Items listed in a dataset
Content starts

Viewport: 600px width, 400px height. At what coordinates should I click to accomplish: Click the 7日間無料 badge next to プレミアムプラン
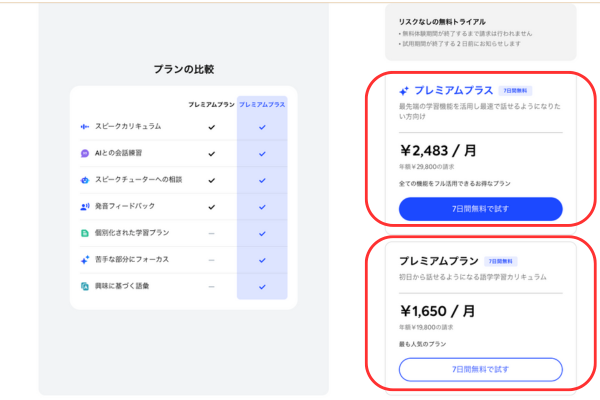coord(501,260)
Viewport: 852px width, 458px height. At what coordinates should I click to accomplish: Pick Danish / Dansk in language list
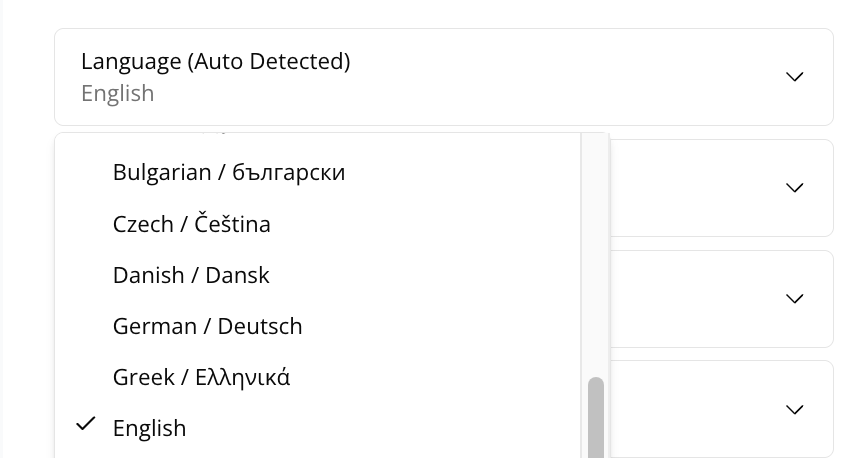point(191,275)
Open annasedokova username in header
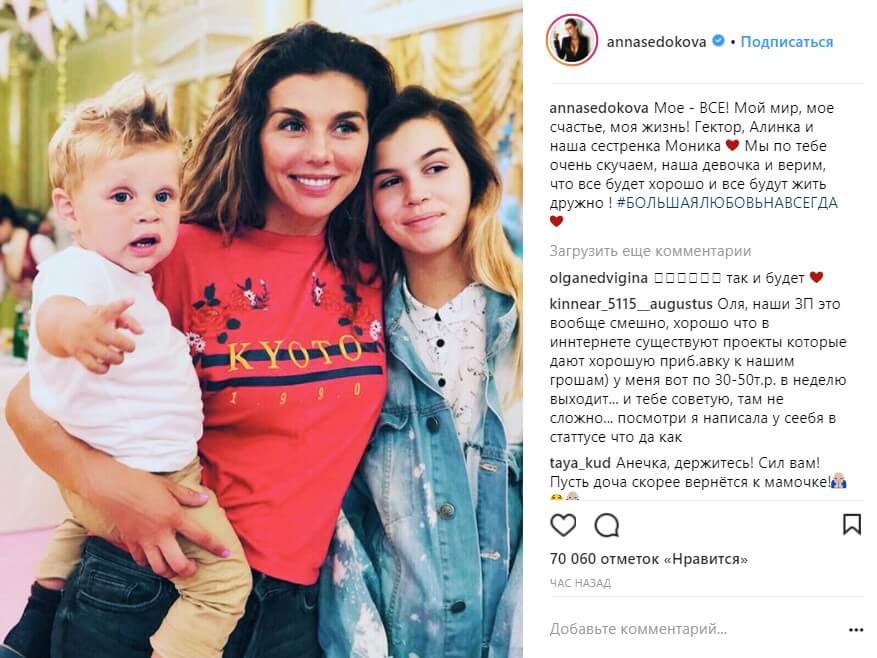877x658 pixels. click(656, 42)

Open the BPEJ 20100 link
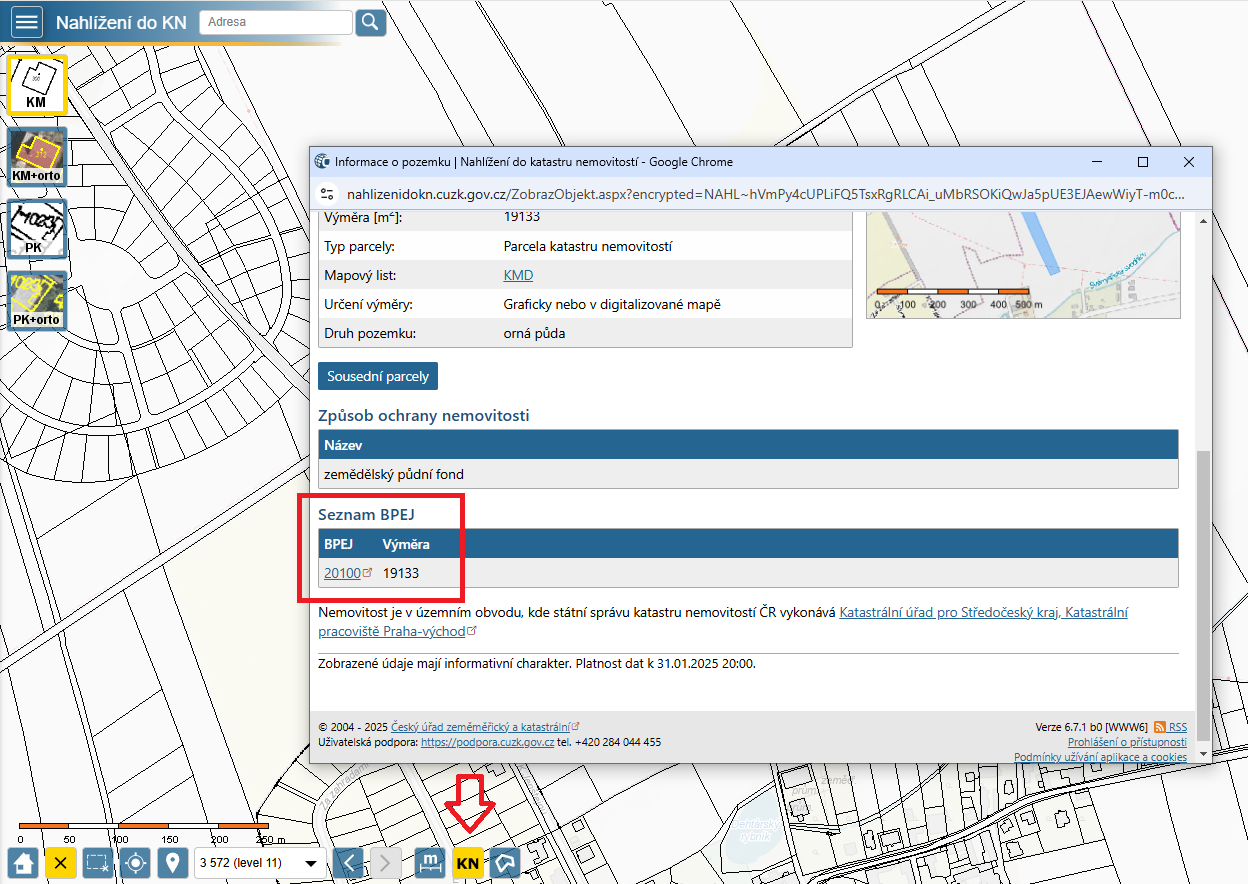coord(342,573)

Content ends

**WORK INSTRUCTIONS**.
The response should contain every record above exactly as written, and none of the pictures.

**RESPONSE BELOW**.
Viewport: 600px width, 400px height. At what coordinates should I click to accomplish: Click the 7日間無料 badge next to プレミアムプラン
coord(501,260)
Viewport: 852px width, 458px height. At what coordinates should I click to accomplish: Pick Danish / Dansk in language list
point(191,275)
Open annasedokova username in header
877x658 pixels. click(656, 42)

Open the BPEJ 20100 link
coord(342,573)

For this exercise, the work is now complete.